▶ _Task_:
Your answer must match the records word for word and contain no pictures.

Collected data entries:
────────────────────

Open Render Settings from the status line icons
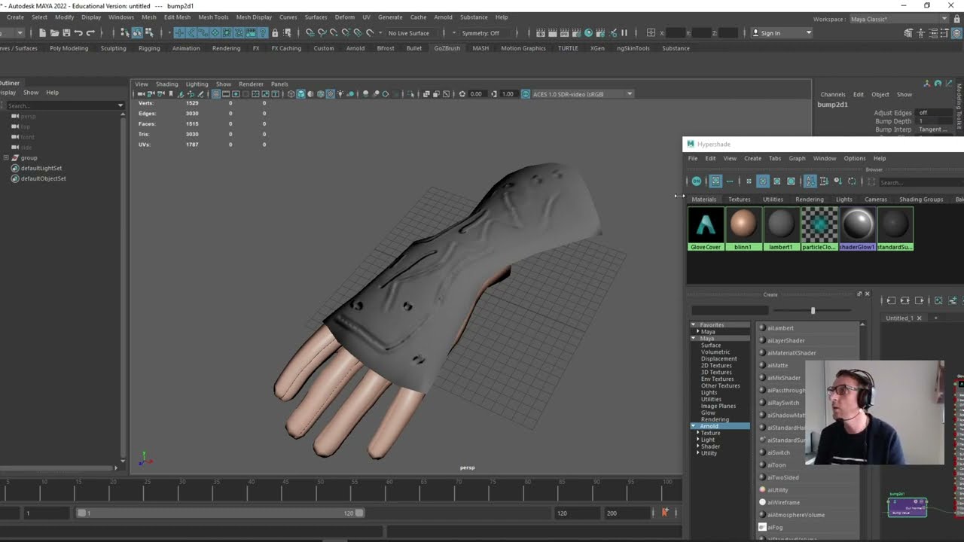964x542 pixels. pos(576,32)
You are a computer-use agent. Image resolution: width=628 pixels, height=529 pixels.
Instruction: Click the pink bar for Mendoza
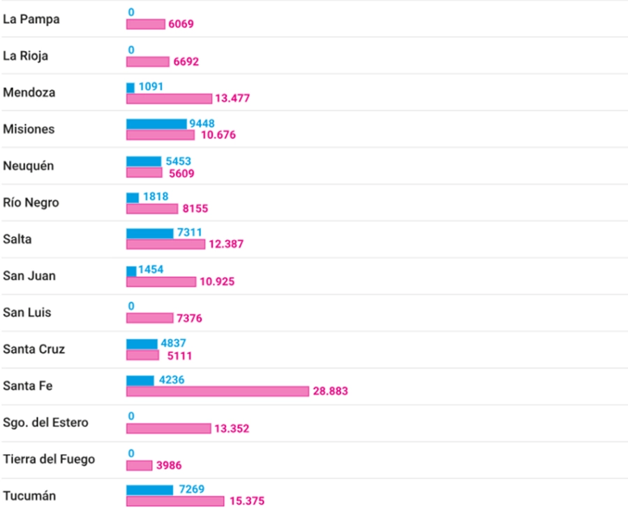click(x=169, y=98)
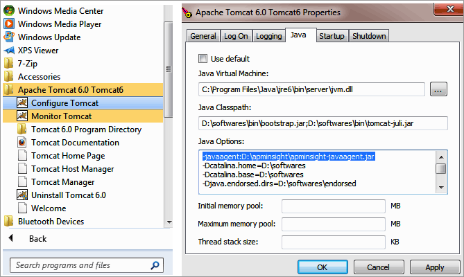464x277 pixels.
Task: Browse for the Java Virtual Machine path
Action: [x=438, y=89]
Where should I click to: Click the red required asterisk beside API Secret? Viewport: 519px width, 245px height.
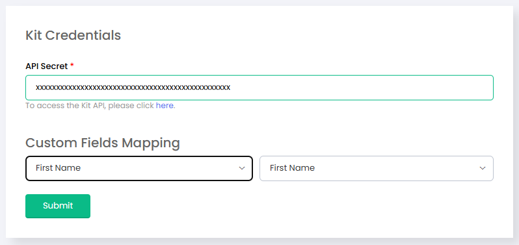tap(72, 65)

────────────────────

▶ _Output of the task_:
Open Render Settings from the status line icons
964x542 pixels. pos(576,32)
You are a computer-use agent. Image resolution: width=628 pixels, height=529 pixels.
Instruction: Click the pink bar for Mendoza
click(x=169, y=98)
464x277 pixels.
Task: Browse for the Java Virtual Machine path
Action: [x=438, y=89]
Where should I click to: Click the red required asterisk beside API Secret? Viewport: 519px width, 245px height.
tap(72, 65)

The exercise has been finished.